Friendship

Nehemiah Rong

A young child needs a companion so also an old grandmother. From the early days of one’s life till we grow old one needs a companion, someone to talk with, to share joys, passions, sorrows, jokes, thoughts, minds, wealth, reflecting together past stories and enjoying the good times together while consoling and conquering the bitter ones. Wiping and shedding the tears together, helping and sharing the treasure together, learning and living together. In true friendship one finds those moments and qualities. Here are thoughts and minds of philosophers, politicians, Christian Apologist; legends of our older folks and common people, who spelled about the beauty, value and the passion of friendship. 

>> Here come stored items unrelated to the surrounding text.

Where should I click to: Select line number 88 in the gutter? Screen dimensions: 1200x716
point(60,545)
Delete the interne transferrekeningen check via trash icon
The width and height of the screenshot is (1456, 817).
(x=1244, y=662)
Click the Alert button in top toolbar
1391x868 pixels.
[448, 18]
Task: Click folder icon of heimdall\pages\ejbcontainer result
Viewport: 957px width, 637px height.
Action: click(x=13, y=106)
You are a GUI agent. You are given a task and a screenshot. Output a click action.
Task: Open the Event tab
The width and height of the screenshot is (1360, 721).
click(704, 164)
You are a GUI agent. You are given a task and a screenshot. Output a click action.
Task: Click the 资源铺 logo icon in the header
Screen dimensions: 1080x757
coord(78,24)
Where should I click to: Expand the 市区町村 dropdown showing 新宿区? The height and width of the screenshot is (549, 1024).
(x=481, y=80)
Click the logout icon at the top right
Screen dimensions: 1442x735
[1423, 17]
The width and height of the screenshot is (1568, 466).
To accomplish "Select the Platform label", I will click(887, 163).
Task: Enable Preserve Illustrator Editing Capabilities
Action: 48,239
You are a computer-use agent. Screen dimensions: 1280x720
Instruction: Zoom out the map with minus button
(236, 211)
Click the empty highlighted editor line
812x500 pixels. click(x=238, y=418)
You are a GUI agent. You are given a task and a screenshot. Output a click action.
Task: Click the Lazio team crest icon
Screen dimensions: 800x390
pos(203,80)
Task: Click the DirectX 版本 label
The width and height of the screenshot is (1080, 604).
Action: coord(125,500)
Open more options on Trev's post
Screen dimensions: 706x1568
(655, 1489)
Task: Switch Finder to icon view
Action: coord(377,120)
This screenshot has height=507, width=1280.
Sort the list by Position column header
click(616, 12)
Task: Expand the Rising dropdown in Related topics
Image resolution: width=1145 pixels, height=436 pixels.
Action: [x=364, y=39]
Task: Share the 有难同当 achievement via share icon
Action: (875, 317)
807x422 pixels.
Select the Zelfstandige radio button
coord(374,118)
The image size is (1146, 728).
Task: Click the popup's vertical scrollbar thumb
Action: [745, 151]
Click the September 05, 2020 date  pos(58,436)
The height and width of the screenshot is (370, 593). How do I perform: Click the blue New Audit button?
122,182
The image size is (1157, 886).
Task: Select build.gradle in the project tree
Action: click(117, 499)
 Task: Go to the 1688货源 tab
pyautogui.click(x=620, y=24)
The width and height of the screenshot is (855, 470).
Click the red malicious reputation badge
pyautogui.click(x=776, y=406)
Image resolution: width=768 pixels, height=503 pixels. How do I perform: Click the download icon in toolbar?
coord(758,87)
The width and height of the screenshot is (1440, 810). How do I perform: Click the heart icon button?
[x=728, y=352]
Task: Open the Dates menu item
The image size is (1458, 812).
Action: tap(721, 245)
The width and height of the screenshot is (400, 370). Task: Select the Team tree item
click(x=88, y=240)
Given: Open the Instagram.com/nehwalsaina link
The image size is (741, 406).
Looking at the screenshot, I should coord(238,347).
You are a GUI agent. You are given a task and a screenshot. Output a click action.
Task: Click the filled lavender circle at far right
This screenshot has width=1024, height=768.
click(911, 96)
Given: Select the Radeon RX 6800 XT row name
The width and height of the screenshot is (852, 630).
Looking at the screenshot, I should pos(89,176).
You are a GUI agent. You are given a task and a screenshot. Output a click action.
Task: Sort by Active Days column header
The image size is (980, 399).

Plato in his work Lysis, or Friendship (380 B.C.E.) as translated by Benjamin Jowett writes, “I have a passion for friends….I should greatly prefer a real friend to all the gold of Darius, or even to Darius himself: I am such a lover of friends as that.” 

In the book ‘Never Stop Running’ and the ‘Struggle to save American Liberalism’, author William H. Chafe recorded a note written by the Douglass Hunt to Allard Lowenstein. Here it goes, “Friends achieve that intimacy of thought which enables them really to say what they mean to each other. Sometimes, each gets a glimpse of what’s going on in the mind of the other. Sometimes, even though each dislikes what the other occasionally does, two friends develop forbearance…. of sympathy, understanding and kindness. There is intellectual delight in such companionship- embracing as it does the noblest in both friends. And there is a warmth of heart and compassion of spirit which one encounters nowhere in the whole world. If I were to dream of a best friend, it would be someone like that.”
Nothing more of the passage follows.